### Source excerpt

[START]

Works of Dietrich Bonhoeffer

Page 1 of 5 (86 items) 1 2 3 4 5 Next >
This post has 85 Replies | 6 Followers

Posts 8967
RIP
Matthew C Jones | Forum Activity | Posted: Mon, Jul 20 2009 5:05 AM

How about the works of Dietrich Bonhoeffer?

If not everything, can we get The Cost of Discipleship?

 

Logos 7 Collectors Edition

Posts 10830
Forum MVP
Jack Caviness | Forum Activity | Replied: Mon, Jul 20 2009 6:07 AM

Matthew C Jones:

How about the works of Dietrich Bonhoeffer?

If not everything, can we get The Cost of Discipleship?

I would buy that!

Jack

Posts 217
Dudley C Rose | Forum Activity | Replied: Mon, Jul 20 2009 8:04 AM

Fortress publishes a lot of Bonhoeffer and is nearing the completion of the Dietrich Bonhoeffer Works in English.  Fortress has indicated that they will produce an electronic version upon completion.  Since they have used Logos for other electronically published titles, I sure hope they do for Bonhoeffer.  This critical edition set would be a spectacular resource, and of course since it is his complete works, it includes Discipleship, Letters and Parers, Ethics, and Life Together and much more.

Dudley

Matthew C Jones:

How about the works of Dietrich Bonhoeffer?

If not everything, can we get The Cost of Discipleship?

 

 

Posts 2793
J.R. Miller | Forum Activity | Replied: Mon, Jul 20 2009 8:30 AM
that sounds promising! thanks for the insight.

My Books in Logos & FREE Training

Posts 8967
RIP
Matthew C Jones | Forum Activity | Replied: Mon, Jul 20 2009 11:05 AM

DudleyCRose:

Fortress publishes a lot of Bonhoeffer and is nearing the completion of the Dietrich Bonhoeffer Works in English.  Fortress has indicated that they will produce an electronic version upon completion.  Since they have used Logos for other electronically published titles, I sure hope they do for Bonhoeffer.  This critical edition set would be a spectacular resource, and of course since it is his complete works, it includes Discipleship, Letters and Parers, Ethics, and Life Together and much more.

Dudley

Great! I hope it works out that way. I bought several Fortress publications that came with Libronix versions included with the  hardcopy book. A great value. Also, it seems they are quick to get to market once they start on something.  Hopefully we will see this Fortress/Libronix relationship continue.

[END]

### Supplied information
[START]

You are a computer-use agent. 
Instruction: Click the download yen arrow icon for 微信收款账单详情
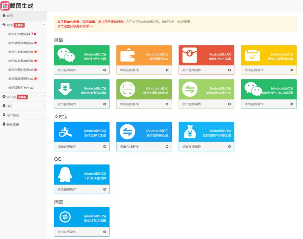click(65, 89)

[END]

### Problems and tasks
a. In the Bonhoeffer forum thread, what has Fortress said it will produce once the Dietrich Bonhoeffer Works in English is complete?
b. Summarize the Bonhoeffer forum thread in two sentences.
c. Write the next part of the Bonhoeffer forum thread, picking up after its final post.

### Final results
a. An electronic version of the set.

b. A forum member asks for the works of Dietrich Bonhoeffer, or at least The Cost of Discipleship, and another member replies that he would buy it. A third member explains that Fortress is nearing completion of the Dietrich Bonhoeffer Works in English and plans an electronic version, and the original poster hopes Fortress will keep working with Libronix, noting that Fortress books he bought came with Libronix versions included.

c.
Logos 7 Collectors Edition

Posts 211
Steven Yu | Forum Activity | Replied: Mon, Jul 20 2009 5:24 PM

I would like to see the work of Bonhoeffer in Logos too!

"And you will know the truth, and the truth will set you free", John 8:32.
"你們必定認識真理,真理必定使你們自由", 約翰福音 8:3.

Posts 172
Chris Ease | Forum Activity | Replied: Mon, Jul 20 2009 6:55 PM

"The Cost of Discpleship" would be a good electronic book.  I imagine that book would be along the line of John MacArthur's "The Gospel According to Jesus" and "The Gospel According to the Appostles".  I'm assuming Bonhoeffer's position is lordship salvation, based on him being quoted in John MacArthur's books.

Posts 2964
tom | Forum Activity | Replied: Tue, Jul 21 2009 9:35 AM

Chris:

"The Cost of Discpleship" would be a good electronic book.  I imagine that book would be along the line of John MacArthur's "The Gospel According to Jesus" and "The Gospel According to the Appostles".  I'm assuming Bonhoeffer's position is lordship salvation, based on him being quoted in John MacArthur's books.

Chris, I am not sure what you mean by lordship salvation.  I can tell you that Dietrich Bonhoeffer was a (very good) Lutheran theologian.  Thus, Bonhoeffer's view of salvation was a very Lutheran view of salvation.  If you had asked Dietrich when he was saved, he would have replied with something like "around 1900 years ago with the birth, life, death, and resurrection of Jesus. 

Posts 9947
George Somsel | Forum Activity | Replied: Tue, Jul 21 2009 12:24 PM

tom collinge:
If you had asked Dietrich when he was saved, he would have replied with something like "around 1900 years ago with the birth, life, death, and resurrection of Jesus. 

That would have been a good answer too.  Another good question is "What do you consider 'salvation' to mean?  Is it just "fire insurance"?

george
gfsomsel

יְמֵי־שְׁנוֹתֵינוּ בָהֶם שִׁבְעִים שָׁנָה וְאִם בִּגְבוּרֹת שְׁמוֹנִים שָׁנָה וְרָהְבָּם עָמָל וָאָוֶן

Posts 172
Chris Ease | Forum Activity | Replied: Tue, Jul 21 2009 3:02 PM

MacArthur quoted Bonhoeffer in "The Gospel According to the Appostles" under the chapter "Cheap Grace".  MacArthur's position is a lordship position which is hard for me to explain.  John MacArthur's explains lordship.........

What Is “Lordship Salvation” All About?
The gospel call to faith presupposes that sinners must repent of their sin and yield to Christ’s authority. That, in a sentence, is what “lordship salvation” teaches.
I don’t like the term lordship salvation. I reject the connotation intended by those who coined the phrase. It insinuates that a submissive heart is extraneous or supplementary to saving faith. Although I have reluctantly used the term to describe my views, it is a concession to popular usage. Surrender to Jesus’ lordship is not an addendum to the biblical terms of salvation; the summons to submission is at the heart of the gospel invitation throughout Scripture.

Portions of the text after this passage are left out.